**Task to carry out:** Transcribe the records below. Leave every line exactly as written.

**Records excerpted from a collection:**

►

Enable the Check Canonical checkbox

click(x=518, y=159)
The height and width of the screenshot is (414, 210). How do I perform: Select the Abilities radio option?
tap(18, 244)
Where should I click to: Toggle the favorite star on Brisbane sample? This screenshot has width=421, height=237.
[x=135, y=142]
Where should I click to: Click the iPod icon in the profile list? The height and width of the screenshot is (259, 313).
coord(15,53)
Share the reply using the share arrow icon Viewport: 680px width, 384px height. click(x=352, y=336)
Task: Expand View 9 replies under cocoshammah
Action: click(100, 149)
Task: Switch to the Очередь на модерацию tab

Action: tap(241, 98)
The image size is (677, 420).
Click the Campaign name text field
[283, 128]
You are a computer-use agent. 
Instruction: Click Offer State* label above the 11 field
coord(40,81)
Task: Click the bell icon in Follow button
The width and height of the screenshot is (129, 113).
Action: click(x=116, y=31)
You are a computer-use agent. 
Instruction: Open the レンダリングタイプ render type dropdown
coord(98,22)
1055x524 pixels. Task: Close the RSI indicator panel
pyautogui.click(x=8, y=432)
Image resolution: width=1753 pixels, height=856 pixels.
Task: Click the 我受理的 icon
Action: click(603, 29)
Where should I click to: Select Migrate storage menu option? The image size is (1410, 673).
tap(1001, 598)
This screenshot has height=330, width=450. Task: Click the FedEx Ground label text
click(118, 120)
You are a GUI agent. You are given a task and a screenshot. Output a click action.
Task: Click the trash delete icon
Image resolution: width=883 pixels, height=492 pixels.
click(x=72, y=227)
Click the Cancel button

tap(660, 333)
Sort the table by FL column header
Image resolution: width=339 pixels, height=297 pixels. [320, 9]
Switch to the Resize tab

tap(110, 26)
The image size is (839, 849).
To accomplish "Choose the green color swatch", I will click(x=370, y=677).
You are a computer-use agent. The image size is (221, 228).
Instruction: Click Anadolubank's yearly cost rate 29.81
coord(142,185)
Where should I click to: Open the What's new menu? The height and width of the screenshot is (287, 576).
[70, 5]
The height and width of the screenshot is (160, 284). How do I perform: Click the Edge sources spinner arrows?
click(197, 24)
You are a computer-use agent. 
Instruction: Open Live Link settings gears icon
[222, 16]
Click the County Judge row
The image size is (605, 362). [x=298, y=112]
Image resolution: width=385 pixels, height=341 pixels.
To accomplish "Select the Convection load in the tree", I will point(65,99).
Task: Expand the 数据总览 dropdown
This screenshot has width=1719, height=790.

◄

**Result of the exercise:**
Enable the Check Canonical checkbox

click(x=518, y=159)
The height and width of the screenshot is (414, 210). How do I perform: Select the Abilities radio option?
tap(18, 244)
Where should I click to: Toggle the favorite star on Brisbane sample? This screenshot has width=421, height=237.
[x=135, y=142]
Where should I click to: Click the iPod icon in the profile list? The height and width of the screenshot is (259, 313).
coord(15,53)
Share the reply using the share arrow icon Viewport: 680px width, 384px height. click(x=352, y=336)
Task: Expand View 9 replies under cocoshammah
Action: click(100, 149)
Task: Switch to the Очередь на модерацию tab

Action: tap(241, 98)
The image size is (677, 420).
Click the Campaign name text field
[283, 128]
You are a computer-use agent. 
Instruction: Click Offer State* label above the 11 field
coord(40,81)
Task: Click the bell icon in Follow button
The width and height of the screenshot is (129, 113).
Action: click(x=116, y=31)
You are a computer-use agent. 
Instruction: Open the レンダリングタイプ render type dropdown
coord(98,22)
1055x524 pixels. Task: Close the RSI indicator panel
pyautogui.click(x=8, y=432)
Image resolution: width=1753 pixels, height=856 pixels.
Task: Click the 我受理的 icon
Action: click(603, 29)
Where should I click to: Select Migrate storage menu option? The image size is (1410, 673).
tap(1001, 598)
This screenshot has height=330, width=450. Task: Click the FedEx Ground label text
click(118, 120)
You are a GUI agent. You are given a task and a screenshot. Output a click action.
Task: Click the trash delete icon
Image resolution: width=883 pixels, height=492 pixels.
click(x=72, y=227)
Click the Cancel button

tap(660, 333)
Sort the table by FL column header
Image resolution: width=339 pixels, height=297 pixels. [320, 9]
Switch to the Resize tab

tap(110, 26)
The image size is (839, 849).
To accomplish "Choose the green color swatch", I will click(x=370, y=677).
You are a computer-use agent. The image size is (221, 228).
Instruction: Click Anadolubank's yearly cost rate 29.81
coord(142,185)
Where should I click to: Open the What's new menu? The height and width of the screenshot is (287, 576).
[70, 5]
The height and width of the screenshot is (160, 284). How do I perform: Click the Edge sources spinner arrows?
click(197, 24)
You are a computer-use agent. 
Instruction: Open Live Link settings gears icon
[222, 16]
Click the County Judge row
The image size is (605, 362). [x=298, y=112]
Image resolution: width=385 pixels, height=341 pixels.
To accomplish "Select the Convection load in the tree", I will point(65,99).
Task: Expand the 数据总览 dropdown
This screenshot has width=1719, height=790.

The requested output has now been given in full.